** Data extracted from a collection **
################
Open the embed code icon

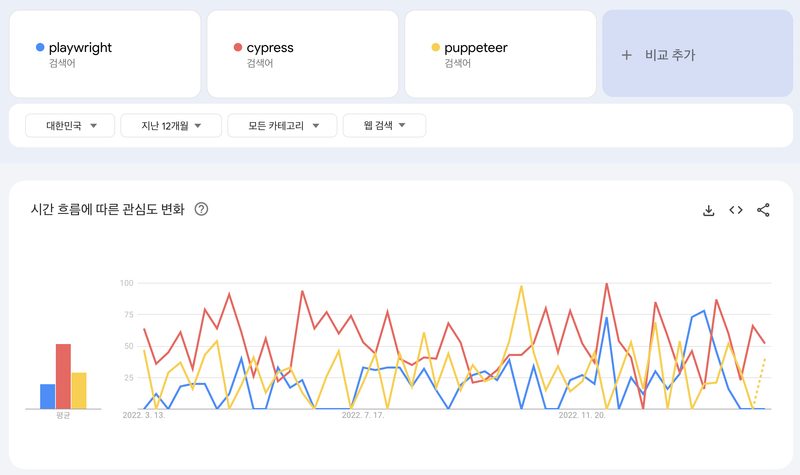tap(736, 210)
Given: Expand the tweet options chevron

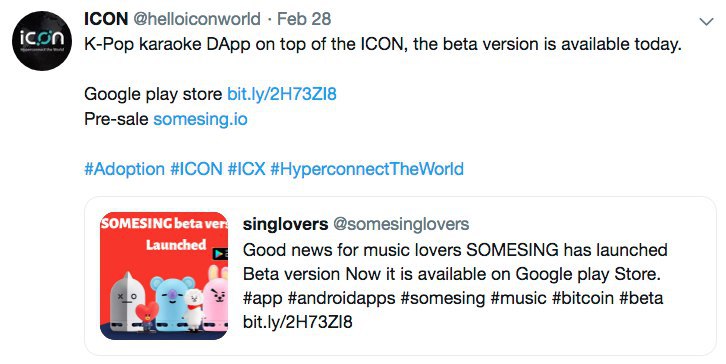Looking at the screenshot, I should point(706,21).
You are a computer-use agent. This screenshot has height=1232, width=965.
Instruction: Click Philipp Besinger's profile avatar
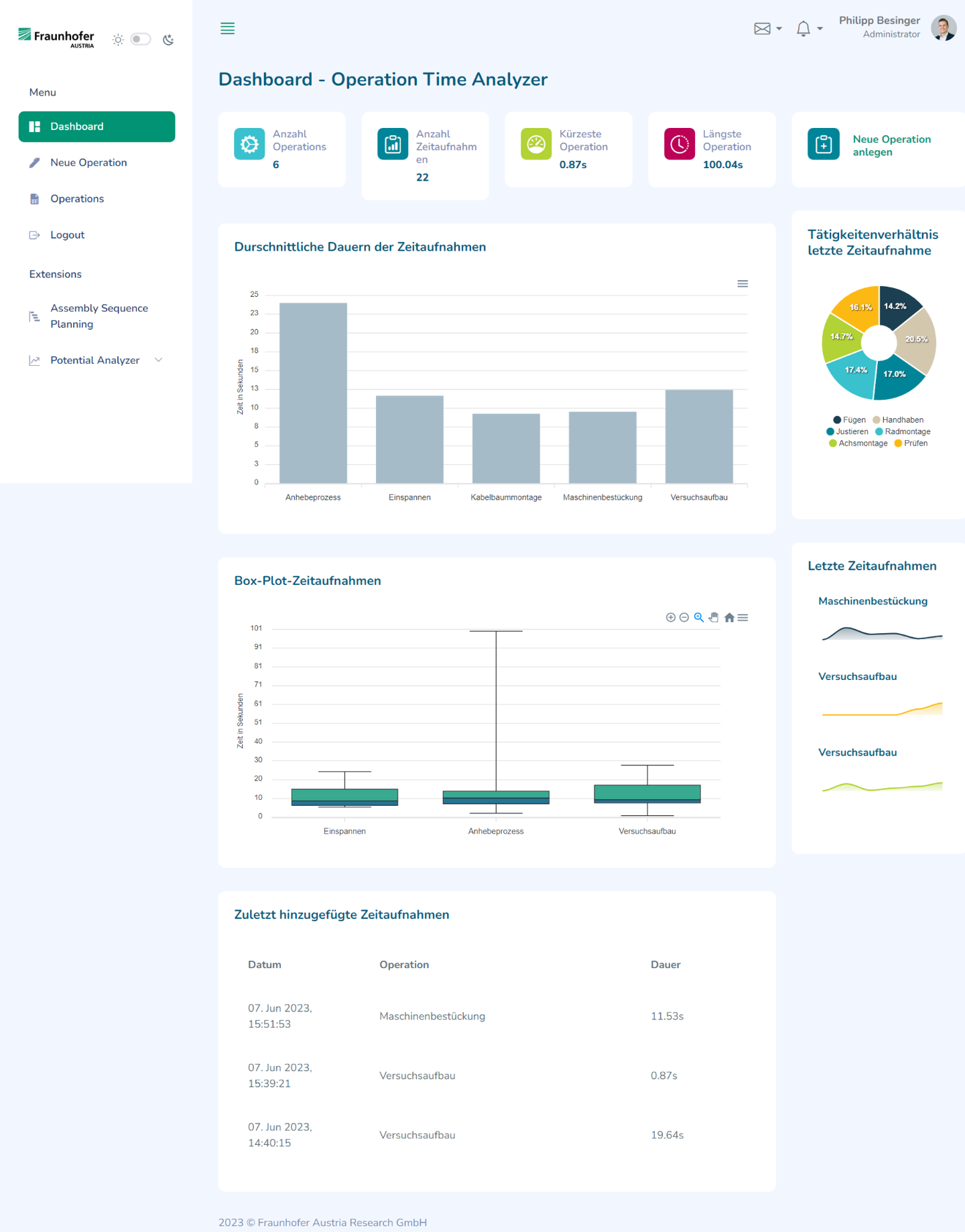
################
** The problem **
Please print every record exactly as written, without the pictures.

** Exercise solution **
Open the embed code icon

tap(736, 210)
Given: Expand the tweet options chevron

Looking at the screenshot, I should point(706,21).
You are a computer-use agent. This screenshot has height=1232, width=965.
Instruction: Click Philipp Besinger's profile avatar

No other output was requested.